When we trust – deeply and profoundly –
that someone truly loves us,
then we make ourselves vulnerable to them.
When we trust
that someone truly loves us,
we know – not by any scientific measurement,
but in our gut – that our welfare matters to them.
When we trust
that someone truly loves us,
we put ourselves in their hands
in ways we do not even calculate beforehand.
We do that, knowing
they may not be able to protect us
from all dangers, or even
keep from hurting us sometimes themselves.
But we trust their love
and we bank on it
and we live by it,
and we know
no matter what happens,
we can live into it
because they love us.
That kind of love is as powerful as fire.

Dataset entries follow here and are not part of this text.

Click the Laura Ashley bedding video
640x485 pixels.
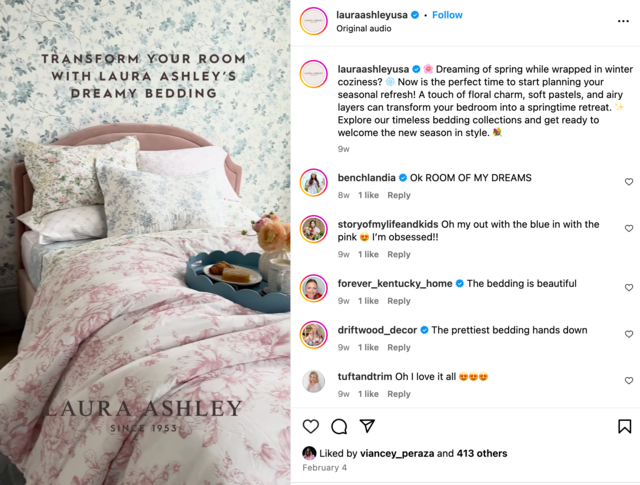click(145, 242)
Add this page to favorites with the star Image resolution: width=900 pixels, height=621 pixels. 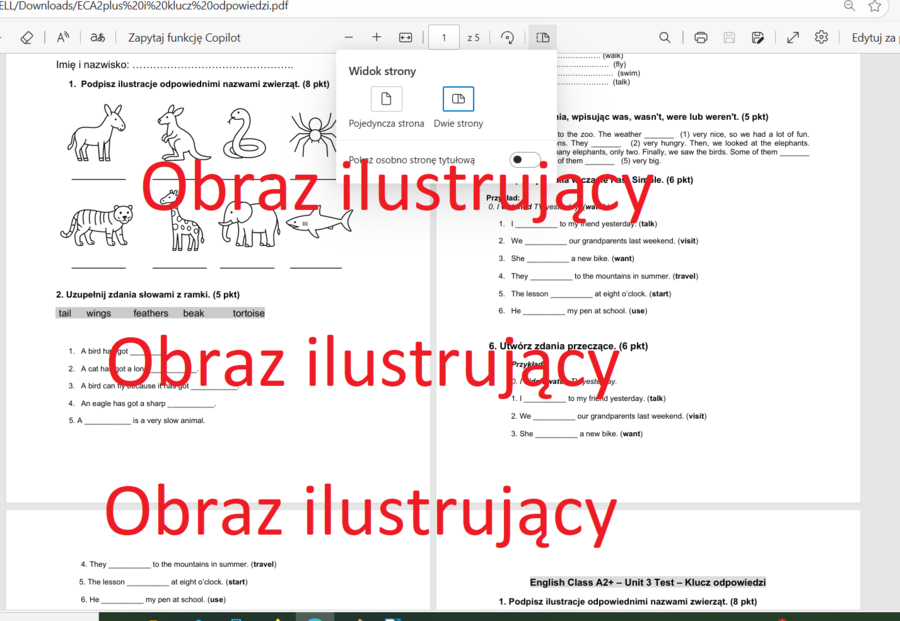pos(875,7)
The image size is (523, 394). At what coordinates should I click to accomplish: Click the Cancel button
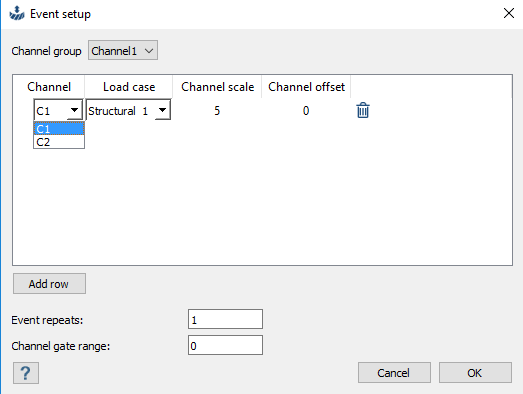tap(394, 373)
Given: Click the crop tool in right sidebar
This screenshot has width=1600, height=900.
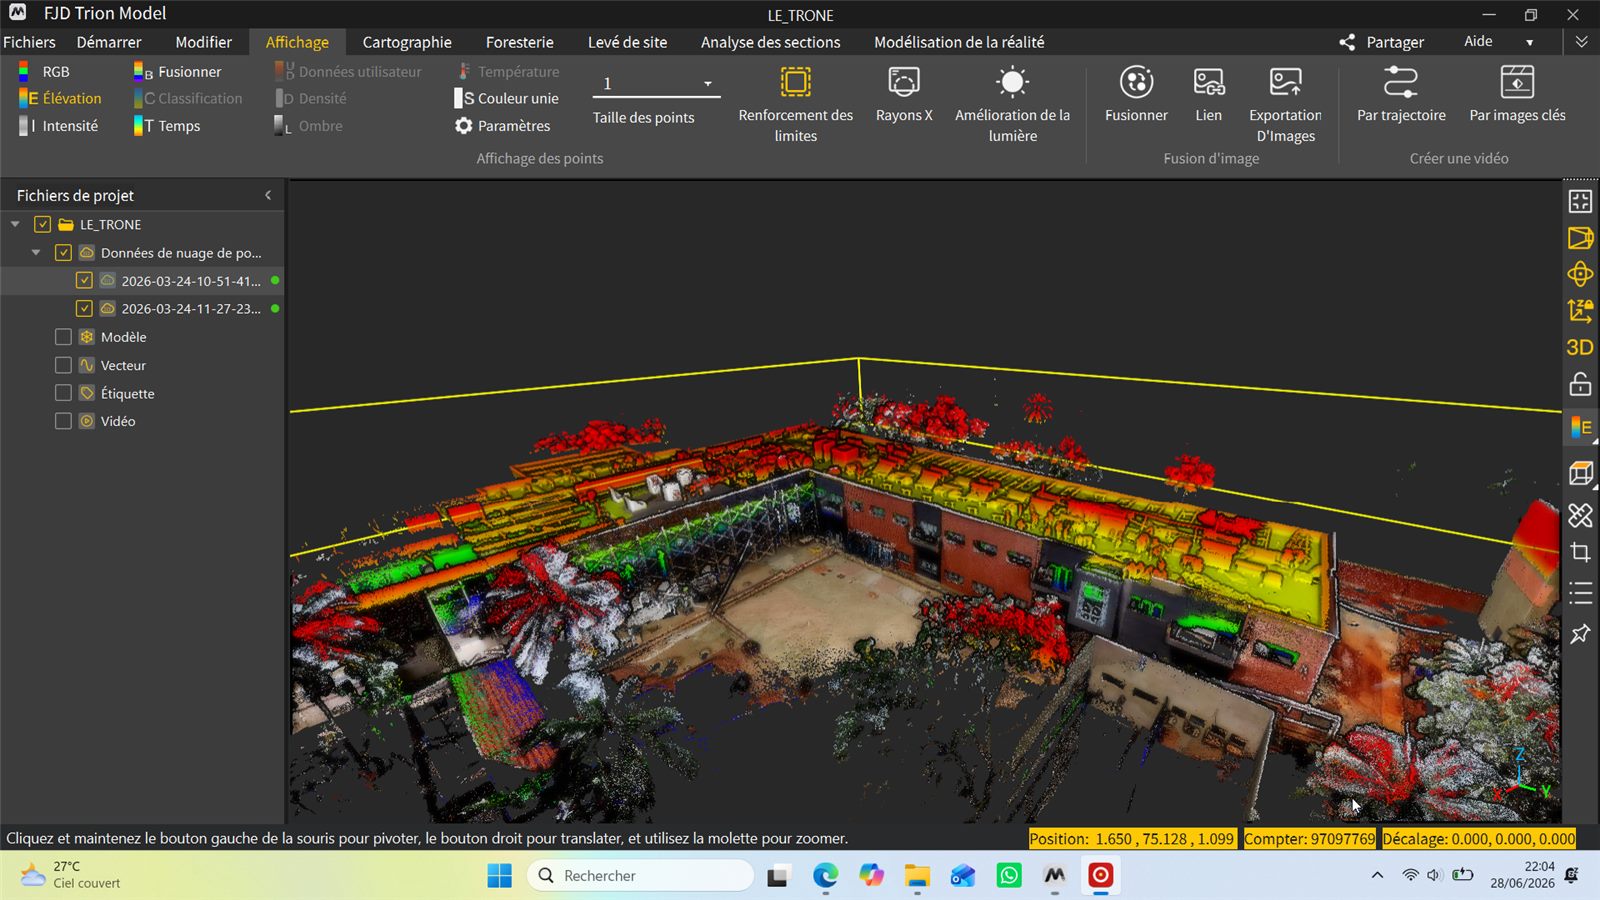Looking at the screenshot, I should [x=1580, y=552].
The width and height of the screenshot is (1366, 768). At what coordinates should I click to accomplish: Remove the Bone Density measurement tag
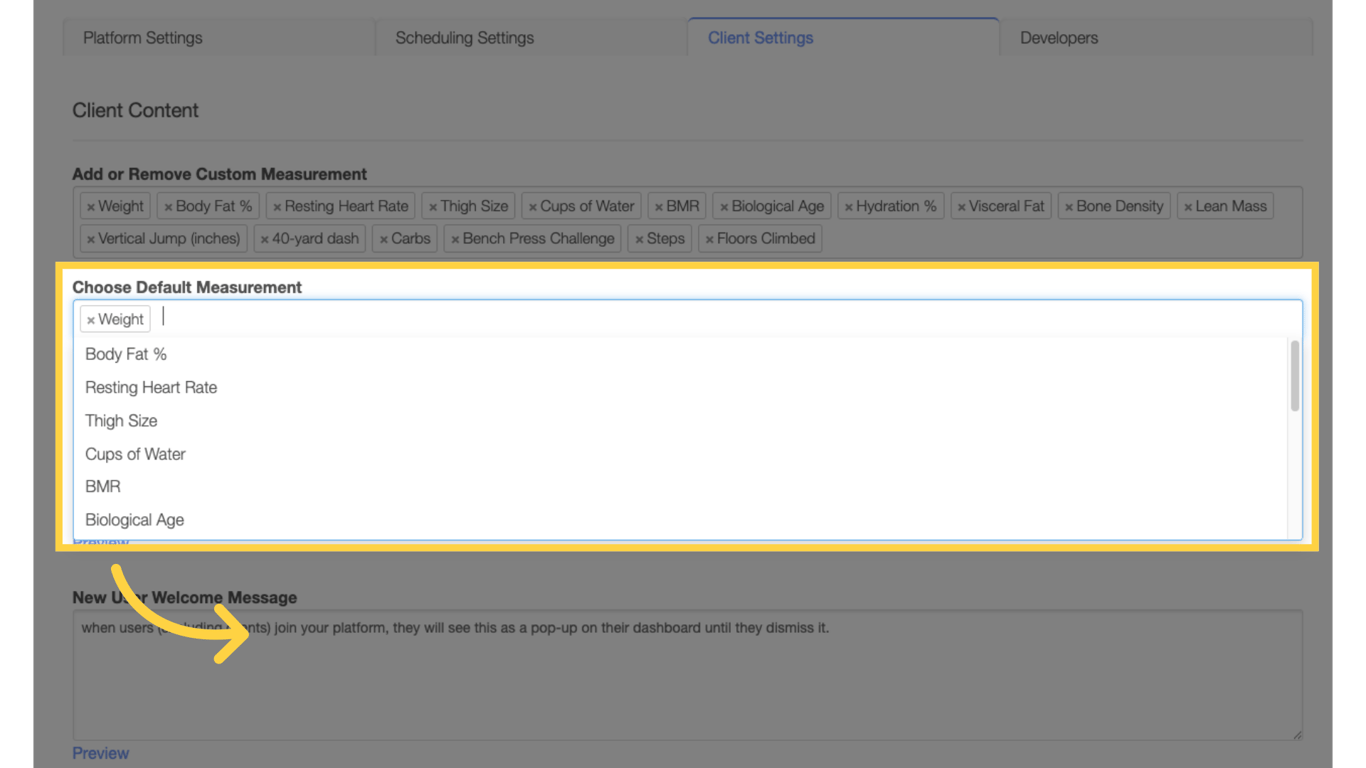point(1071,205)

So, if we trust in the love of God,
if we trust that God loves more completely
than we have ever been loved before,
then no matter what happens,
it will be okay.
You see, if we can find for ourselves
that kind of trust
in the love of God,
then we will no longer need to speculate
about what happens when we die
because we are loved…
because we are loved by God
and whatever else happens,
it is okay.
Obviously, we do not
get to know ahead of time anyway.
All religious theories are fantasy at best.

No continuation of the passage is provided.